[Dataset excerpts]

* * * * *

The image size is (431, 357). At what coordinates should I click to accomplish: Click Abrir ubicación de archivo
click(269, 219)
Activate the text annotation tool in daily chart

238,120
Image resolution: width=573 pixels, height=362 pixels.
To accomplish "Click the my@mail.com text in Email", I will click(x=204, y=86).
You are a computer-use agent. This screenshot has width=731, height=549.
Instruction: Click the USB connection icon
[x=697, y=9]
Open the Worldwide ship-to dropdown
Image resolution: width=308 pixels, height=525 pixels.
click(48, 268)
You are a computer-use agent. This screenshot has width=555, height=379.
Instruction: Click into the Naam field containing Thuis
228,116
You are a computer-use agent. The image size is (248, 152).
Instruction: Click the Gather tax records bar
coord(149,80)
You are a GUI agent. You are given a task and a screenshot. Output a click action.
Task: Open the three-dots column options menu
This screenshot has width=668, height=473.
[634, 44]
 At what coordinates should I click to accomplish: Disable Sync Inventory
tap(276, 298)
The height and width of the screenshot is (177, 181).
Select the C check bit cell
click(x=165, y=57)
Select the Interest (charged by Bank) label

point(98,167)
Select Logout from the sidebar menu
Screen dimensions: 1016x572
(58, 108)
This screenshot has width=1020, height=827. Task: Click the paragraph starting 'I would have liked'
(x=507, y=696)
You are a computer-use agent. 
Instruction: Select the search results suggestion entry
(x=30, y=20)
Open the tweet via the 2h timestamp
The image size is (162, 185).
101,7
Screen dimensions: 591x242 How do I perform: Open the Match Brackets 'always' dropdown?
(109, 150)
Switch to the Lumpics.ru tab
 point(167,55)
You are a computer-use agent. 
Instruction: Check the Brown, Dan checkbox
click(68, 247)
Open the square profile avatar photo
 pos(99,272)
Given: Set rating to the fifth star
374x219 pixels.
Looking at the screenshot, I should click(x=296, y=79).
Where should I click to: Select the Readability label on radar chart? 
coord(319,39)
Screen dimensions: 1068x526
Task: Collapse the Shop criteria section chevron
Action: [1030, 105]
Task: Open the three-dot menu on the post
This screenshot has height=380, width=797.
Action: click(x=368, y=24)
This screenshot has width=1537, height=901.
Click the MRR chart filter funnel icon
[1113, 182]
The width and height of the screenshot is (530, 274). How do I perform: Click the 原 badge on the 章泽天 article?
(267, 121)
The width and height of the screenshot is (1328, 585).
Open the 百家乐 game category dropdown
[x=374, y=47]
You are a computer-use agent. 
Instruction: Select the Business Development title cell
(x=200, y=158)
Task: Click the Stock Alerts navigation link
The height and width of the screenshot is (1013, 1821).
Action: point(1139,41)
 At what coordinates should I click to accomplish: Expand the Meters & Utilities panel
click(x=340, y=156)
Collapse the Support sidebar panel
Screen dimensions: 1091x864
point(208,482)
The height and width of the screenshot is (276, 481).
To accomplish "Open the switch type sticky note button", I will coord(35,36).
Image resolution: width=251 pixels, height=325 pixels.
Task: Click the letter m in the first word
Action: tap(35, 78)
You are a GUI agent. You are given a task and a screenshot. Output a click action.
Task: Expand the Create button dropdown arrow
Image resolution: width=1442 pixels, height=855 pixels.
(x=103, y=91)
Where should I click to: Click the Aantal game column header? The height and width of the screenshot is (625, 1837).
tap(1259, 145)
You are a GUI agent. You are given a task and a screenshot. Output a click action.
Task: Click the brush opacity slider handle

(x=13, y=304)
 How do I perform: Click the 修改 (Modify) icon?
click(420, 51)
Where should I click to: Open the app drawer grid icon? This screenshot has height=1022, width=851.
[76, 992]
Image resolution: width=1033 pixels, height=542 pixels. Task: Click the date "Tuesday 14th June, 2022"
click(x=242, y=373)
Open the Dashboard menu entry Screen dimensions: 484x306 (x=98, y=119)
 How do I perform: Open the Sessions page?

* * * * *

Exercise prompt:
Please repeat each line above exactly.

Response area:
The image size is (431, 357). At what coordinates should I click to accomplish: Click Abrir ubicación de archivo
click(269, 219)
Activate the text annotation tool in daily chart

238,120
Image resolution: width=573 pixels, height=362 pixels.
To accomplish "Click the my@mail.com text in Email", I will click(x=204, y=86).
You are a computer-use agent. This screenshot has width=731, height=549.
Instruction: Click the USB connection icon
[x=697, y=9]
Open the Worldwide ship-to dropdown
Image resolution: width=308 pixels, height=525 pixels.
click(48, 268)
You are a computer-use agent. This screenshot has width=555, height=379.
Instruction: Click into the Naam field containing Thuis
228,116
You are a computer-use agent. The image size is (248, 152).
Instruction: Click the Gather tax records bar
coord(149,80)
You are a GUI agent. You are given a task and a screenshot. Output a click action.
Task: Open the three-dots column options menu
This screenshot has width=668, height=473.
[634, 44]
 At what coordinates should I click to accomplish: Disable Sync Inventory
tap(276, 298)
The height and width of the screenshot is (177, 181).
Select the C check bit cell
click(x=165, y=57)
Select the Interest (charged by Bank) label

point(98,167)
Select Logout from the sidebar menu
Screen dimensions: 1016x572
(58, 108)
This screenshot has width=1020, height=827. Task: Click the paragraph starting 'I would have liked'
(x=507, y=696)
You are a computer-use agent. 
Instruction: Select the search results suggestion entry
(x=30, y=20)
Open the tweet via the 2h timestamp
The image size is (162, 185).
101,7
Screen dimensions: 591x242 How do I perform: Open the Match Brackets 'always' dropdown?
(109, 150)
Switch to the Lumpics.ru tab
 point(167,55)
You are a computer-use agent. 
Instruction: Check the Brown, Dan checkbox
click(68, 247)
Open the square profile avatar photo
 pos(99,272)
Given: Set rating to the fifth star
374x219 pixels.
Looking at the screenshot, I should click(x=296, y=79).
Where should I click to: Select the Readability label on radar chart? 
coord(319,39)
Screen dimensions: 1068x526
Task: Collapse the Shop criteria section chevron
Action: [1030, 105]
Task: Open the three-dot menu on the post
This screenshot has height=380, width=797.
Action: click(x=368, y=24)
This screenshot has width=1537, height=901.
Click the MRR chart filter funnel icon
[1113, 182]
The width and height of the screenshot is (530, 274). How do I perform: Click the 原 badge on the 章泽天 article?
(267, 121)
The width and height of the screenshot is (1328, 585).
Open the 百家乐 game category dropdown
[x=374, y=47]
You are a computer-use agent. 
Instruction: Select the Business Development title cell
(x=200, y=158)
Task: Click the Stock Alerts navigation link
The height and width of the screenshot is (1013, 1821).
Action: point(1139,41)
 At what coordinates should I click to accomplish: Expand the Meters & Utilities panel
click(x=340, y=156)
Collapse the Support sidebar panel
Screen dimensions: 1091x864
point(208,482)
The height and width of the screenshot is (276, 481).
To accomplish "Open the switch type sticky note button", I will coord(35,36).
Image resolution: width=251 pixels, height=325 pixels.
Task: Click the letter m in the first word
Action: tap(35, 78)
You are a GUI agent. You are given a task and a screenshot. Output a click action.
Task: Expand the Create button dropdown arrow
Image resolution: width=1442 pixels, height=855 pixels.
(x=103, y=91)
Where should I click to: Click the Aantal game column header? The height and width of the screenshot is (625, 1837).
tap(1259, 145)
You are a GUI agent. You are given a task and a screenshot. Output a click action.
Task: Click the brush opacity slider handle

(x=13, y=304)
 How do I perform: Click the 修改 (Modify) icon?
click(420, 51)
Where should I click to: Open the app drawer grid icon? This screenshot has height=1022, width=851.
[76, 992]
Image resolution: width=1033 pixels, height=542 pixels. Task: Click the date "Tuesday 14th June, 2022"
click(x=242, y=373)
Open the Dashboard menu entry Screen dimensions: 484x306 (x=98, y=119)
 How do I perform: Open the Sessions page?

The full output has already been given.